Maria Zasypkina

Personal information
- Born: 9 December 1985 (age 40) Tula, Russia
- Height: 145 cm (4 ft 9 in)
- Weight: 36 kg (79 lb)

Sport
- Sport: Artistic gymnastics
- Coached by: Olga Baranova Maria Nazarova

Medal record
Representing Russia
World Artistic Gymnastics Championships
| Silver medal – second place | 2001 Ghent | Team |
European Women's Artistic Gymnastics Championships
| Bronze medal – third place | 2000 Paris | Vault |

= Maria Zasypkina =

Russian artistic gymnast

Maria Yuryevna Zasypkina (Russian: Мария Юрьевна Засыпкина, born 9 December 1985) is a retired Russian artistic gymnast. She won a team silver medal at the 2001 World Championships and an individual bronze at the 2000 European Championships, on the vault. In November 2001 she sustained a severe spine injury and retired from gymnastics.

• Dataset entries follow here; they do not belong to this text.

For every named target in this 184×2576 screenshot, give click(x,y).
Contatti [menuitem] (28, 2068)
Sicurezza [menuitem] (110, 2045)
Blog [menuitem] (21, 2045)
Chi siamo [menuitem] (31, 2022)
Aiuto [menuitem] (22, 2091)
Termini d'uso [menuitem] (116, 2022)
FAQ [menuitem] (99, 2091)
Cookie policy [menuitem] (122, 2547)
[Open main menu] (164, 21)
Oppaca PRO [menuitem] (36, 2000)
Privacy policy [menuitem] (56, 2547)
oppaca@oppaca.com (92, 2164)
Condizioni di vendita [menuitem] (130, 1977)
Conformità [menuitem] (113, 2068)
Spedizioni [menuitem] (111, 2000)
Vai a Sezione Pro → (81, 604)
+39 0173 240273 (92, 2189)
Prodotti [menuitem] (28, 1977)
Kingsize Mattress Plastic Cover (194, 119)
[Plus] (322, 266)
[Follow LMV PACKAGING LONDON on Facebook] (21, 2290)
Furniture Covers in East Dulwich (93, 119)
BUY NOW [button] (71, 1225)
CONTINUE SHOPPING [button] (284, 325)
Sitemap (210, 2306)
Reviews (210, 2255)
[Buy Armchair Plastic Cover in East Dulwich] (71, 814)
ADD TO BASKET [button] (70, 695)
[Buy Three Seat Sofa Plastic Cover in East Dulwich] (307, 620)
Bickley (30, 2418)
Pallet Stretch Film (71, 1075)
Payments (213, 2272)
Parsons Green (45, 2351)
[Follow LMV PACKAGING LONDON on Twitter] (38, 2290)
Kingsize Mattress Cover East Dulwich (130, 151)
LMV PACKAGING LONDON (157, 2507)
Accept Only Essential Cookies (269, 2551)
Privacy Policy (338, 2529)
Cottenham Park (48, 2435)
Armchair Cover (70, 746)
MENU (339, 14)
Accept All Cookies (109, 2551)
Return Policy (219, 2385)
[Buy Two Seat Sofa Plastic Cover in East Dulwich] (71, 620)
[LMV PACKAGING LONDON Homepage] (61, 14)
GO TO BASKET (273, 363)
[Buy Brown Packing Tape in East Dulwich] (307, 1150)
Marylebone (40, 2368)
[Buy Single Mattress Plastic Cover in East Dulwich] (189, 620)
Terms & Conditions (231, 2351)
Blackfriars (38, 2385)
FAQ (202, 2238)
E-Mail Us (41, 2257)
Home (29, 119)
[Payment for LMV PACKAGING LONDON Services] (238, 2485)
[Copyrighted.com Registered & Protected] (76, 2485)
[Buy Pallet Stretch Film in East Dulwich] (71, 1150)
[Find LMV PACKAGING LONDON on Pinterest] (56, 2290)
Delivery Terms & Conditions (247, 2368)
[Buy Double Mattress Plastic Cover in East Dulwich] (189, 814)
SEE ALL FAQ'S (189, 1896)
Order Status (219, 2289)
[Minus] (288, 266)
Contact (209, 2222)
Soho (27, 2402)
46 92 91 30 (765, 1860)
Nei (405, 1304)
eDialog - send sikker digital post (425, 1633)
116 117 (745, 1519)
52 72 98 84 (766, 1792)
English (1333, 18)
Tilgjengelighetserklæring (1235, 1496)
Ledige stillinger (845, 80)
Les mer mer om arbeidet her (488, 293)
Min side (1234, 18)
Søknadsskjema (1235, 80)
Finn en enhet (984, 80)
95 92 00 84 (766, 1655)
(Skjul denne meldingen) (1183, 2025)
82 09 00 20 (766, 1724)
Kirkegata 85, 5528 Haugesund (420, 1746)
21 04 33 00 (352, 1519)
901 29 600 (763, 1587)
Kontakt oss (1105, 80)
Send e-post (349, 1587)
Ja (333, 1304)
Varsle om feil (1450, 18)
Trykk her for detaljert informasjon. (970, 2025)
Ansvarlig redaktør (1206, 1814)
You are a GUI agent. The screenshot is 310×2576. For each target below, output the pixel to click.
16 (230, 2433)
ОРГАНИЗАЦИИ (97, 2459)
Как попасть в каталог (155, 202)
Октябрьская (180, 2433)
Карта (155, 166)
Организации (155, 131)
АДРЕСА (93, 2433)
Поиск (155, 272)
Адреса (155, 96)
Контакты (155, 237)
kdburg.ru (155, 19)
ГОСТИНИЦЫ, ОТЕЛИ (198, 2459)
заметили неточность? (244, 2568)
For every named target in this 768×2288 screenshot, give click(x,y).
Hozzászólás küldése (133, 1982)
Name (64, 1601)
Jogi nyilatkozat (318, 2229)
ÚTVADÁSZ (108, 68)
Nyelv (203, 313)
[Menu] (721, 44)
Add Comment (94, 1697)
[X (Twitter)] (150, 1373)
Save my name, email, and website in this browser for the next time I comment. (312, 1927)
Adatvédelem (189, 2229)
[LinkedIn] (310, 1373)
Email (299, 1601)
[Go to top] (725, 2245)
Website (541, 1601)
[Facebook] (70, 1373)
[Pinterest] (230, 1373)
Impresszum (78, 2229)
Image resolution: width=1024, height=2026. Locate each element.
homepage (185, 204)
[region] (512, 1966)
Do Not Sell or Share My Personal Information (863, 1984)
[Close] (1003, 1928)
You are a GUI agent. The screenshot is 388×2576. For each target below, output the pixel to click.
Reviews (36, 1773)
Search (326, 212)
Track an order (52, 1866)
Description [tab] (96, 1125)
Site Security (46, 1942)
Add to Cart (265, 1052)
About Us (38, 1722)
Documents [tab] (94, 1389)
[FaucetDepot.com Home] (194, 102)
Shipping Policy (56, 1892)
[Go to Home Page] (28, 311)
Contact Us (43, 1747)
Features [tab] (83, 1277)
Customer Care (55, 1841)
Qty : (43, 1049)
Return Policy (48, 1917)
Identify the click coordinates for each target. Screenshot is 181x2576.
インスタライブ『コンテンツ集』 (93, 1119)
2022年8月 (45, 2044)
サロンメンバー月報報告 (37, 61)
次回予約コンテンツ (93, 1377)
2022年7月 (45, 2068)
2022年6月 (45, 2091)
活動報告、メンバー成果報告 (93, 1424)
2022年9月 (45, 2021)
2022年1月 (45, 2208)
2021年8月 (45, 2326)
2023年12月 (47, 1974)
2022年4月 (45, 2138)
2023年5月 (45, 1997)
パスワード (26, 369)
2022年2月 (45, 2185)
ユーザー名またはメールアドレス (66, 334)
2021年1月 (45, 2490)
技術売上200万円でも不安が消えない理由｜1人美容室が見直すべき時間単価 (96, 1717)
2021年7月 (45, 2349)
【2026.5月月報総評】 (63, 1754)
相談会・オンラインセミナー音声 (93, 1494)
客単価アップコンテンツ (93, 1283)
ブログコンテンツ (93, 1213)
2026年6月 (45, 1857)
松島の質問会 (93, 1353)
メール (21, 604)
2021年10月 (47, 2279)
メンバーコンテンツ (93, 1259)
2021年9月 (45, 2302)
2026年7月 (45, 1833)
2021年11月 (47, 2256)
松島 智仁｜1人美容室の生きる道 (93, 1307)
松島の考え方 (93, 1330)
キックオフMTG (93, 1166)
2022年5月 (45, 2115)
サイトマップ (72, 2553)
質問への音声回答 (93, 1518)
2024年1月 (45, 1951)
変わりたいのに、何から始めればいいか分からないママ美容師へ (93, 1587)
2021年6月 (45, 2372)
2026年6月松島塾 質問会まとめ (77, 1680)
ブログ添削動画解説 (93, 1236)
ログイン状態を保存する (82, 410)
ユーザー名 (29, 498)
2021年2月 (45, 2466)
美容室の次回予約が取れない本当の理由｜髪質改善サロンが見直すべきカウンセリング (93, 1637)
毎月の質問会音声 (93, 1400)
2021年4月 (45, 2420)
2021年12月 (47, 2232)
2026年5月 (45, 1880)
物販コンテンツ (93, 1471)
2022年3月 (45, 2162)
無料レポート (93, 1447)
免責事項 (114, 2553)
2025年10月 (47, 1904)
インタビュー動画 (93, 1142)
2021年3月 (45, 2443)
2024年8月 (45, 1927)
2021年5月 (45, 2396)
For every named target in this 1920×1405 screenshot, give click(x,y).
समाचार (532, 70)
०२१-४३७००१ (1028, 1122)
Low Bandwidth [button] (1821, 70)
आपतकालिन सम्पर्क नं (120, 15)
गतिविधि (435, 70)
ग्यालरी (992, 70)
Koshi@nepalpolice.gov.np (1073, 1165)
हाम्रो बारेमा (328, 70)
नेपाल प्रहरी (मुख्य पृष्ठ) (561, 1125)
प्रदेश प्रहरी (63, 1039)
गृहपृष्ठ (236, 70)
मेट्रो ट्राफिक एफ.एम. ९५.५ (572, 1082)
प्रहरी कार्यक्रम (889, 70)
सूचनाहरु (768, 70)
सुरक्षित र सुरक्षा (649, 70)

Zasypkina's mother is an engineer-designer working at Almaz-Antey. Her father is a retired competitive sprint runner. Her elder sister Anna is a retired competitive artistic gymnast.

Zasypkina shares surname with Svetlana Zasypkina, another Russian artistic gymnast who retired in 1988 after a similar spine injury. These events were presented in the film A Little Doll.